We spoke to Sara Getz, content strategist at Facebook

30Jun

Sara Getz works with digital product teams at Facebook to create content that is accessible, organized and meaningful for the people who use those products. Previously, she had shaped content strategy for companies including FX Networks, Benefit Cosmetics, Aeroplan, Universal Studios and the University of California, San Francisco. At Facebook, she focuses on infusing product experiences with compassionate, clear language.

Ahead of her presentation at the Content Strategy Innovation Summit in Los Angeles this September 15-16, we sat down with Sara to talk all things content. 

How did you get started in content strategy?

I came to content strategy by way of many other things, like so many of us do. I studied journalism and political science in college because I love writing and understanding how systems work. I worked in a few research organizations after college, always thinking I'd eventually go the academic route. Instead, I ended up taking on various digital projects at those places and found I really enjoyed thinking through how we could communicate something meaningful while being strategic about the process. I also love doing research and learning about why people do the things they do, so being in a UX-driven field is a very natural fit for me.

How have new technologies impacted your organization’s content strategy?

Working in technology, you're always thinking about the next thing. Right now, a lot of that focus is on VR and IoT. Some of the most exciting work a few of my colleagues have been doing recently is around what the content strategy of VR will look like, how it will shape those experiences and how we'll create content in this new 'world.' It's a topic I'm super interested in and one I'm really excited to work with our team on.

What metrics should organizations be looking at when judging how successful their content is?

Metrics tell us a lot about how much our content resonates with people, but I'd encourage organizations to conduct some quality usability research to really learn about the intents behind people's behaviors. There's nothing more helpful — or humbling — than watching someone use a product you design content for. How do they 'fail' using the product?
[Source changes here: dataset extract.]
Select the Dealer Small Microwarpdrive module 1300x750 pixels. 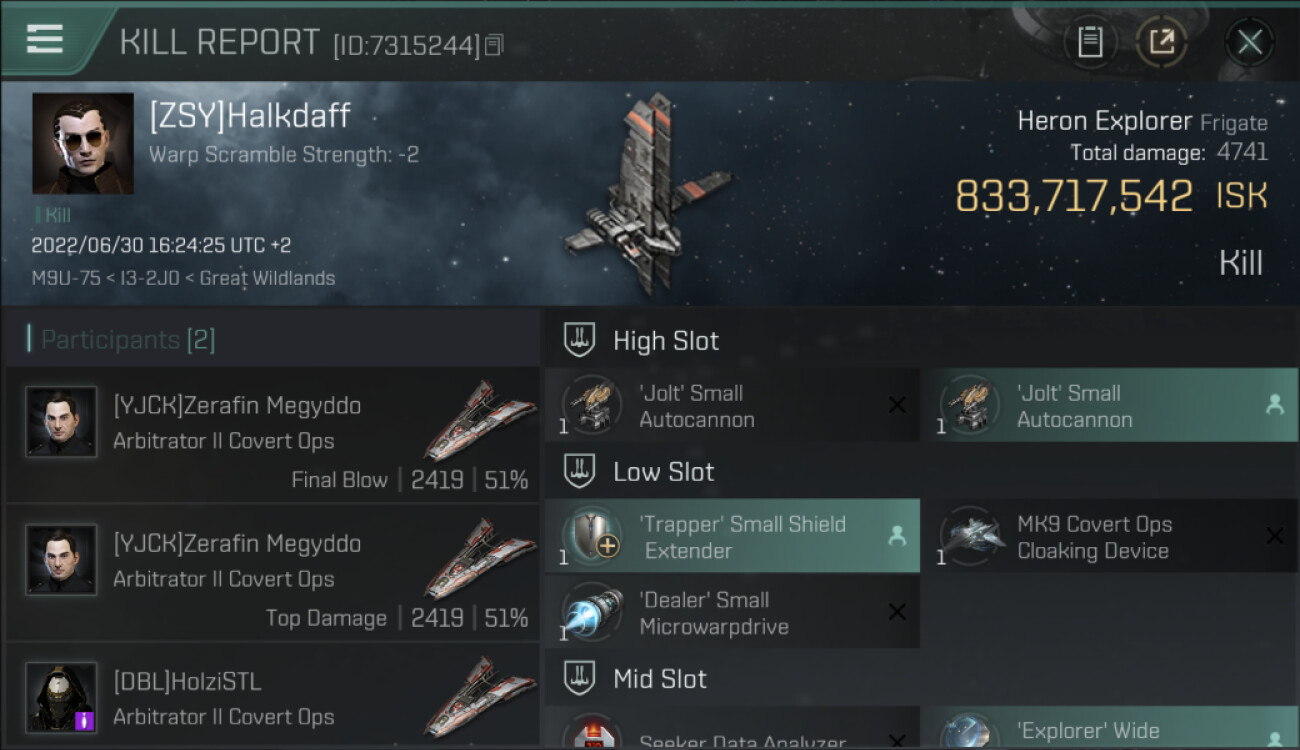(732, 613)
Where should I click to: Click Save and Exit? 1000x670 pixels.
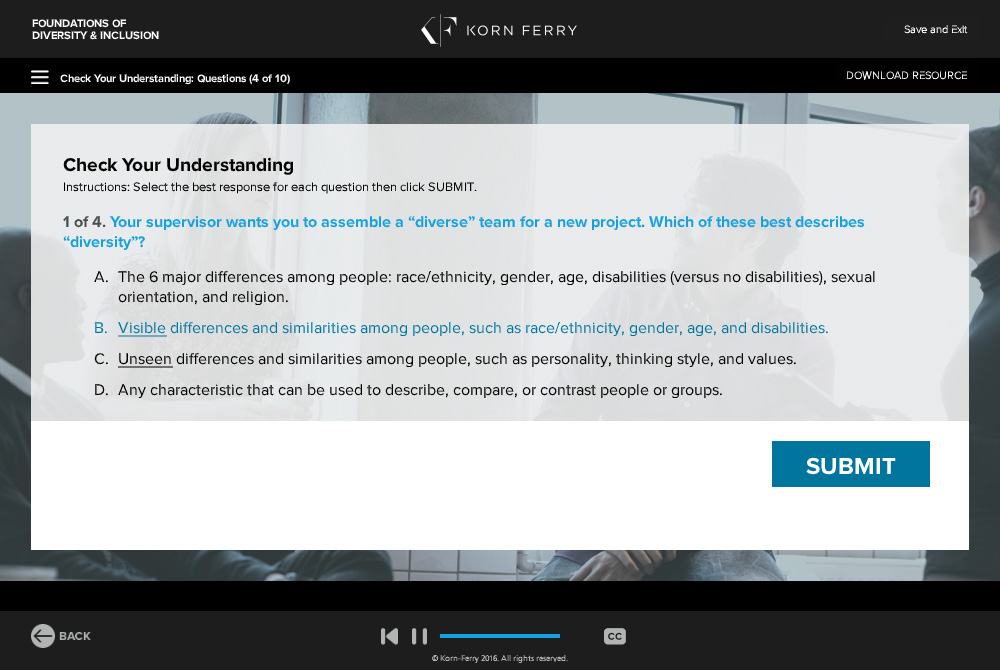(x=935, y=30)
How they use is it in a way that's totally different from how we intended? Some of the most meaningful changes I've made to my content strategy work has come out of user research.

How do you see content strategy changing this year?

I've been noticing lately that the minimalist, less-is-more aesthetic that has been paramount in design has made its way to content and the way we engage with it. I'm really interested in that — in fact, a colleague and I are currently researching the topic and presenting about it this later this fall.

What will you be discussing in your presentation?

A lot of the work I do focuses on people using our product in emerging markets. In those places, the day a person creates their first Facebook account is also often the first time they're using a smartphone, email, and even the internet. I'll be talking about the challenges of creating content that resonates with those users and what I've learned in the process. 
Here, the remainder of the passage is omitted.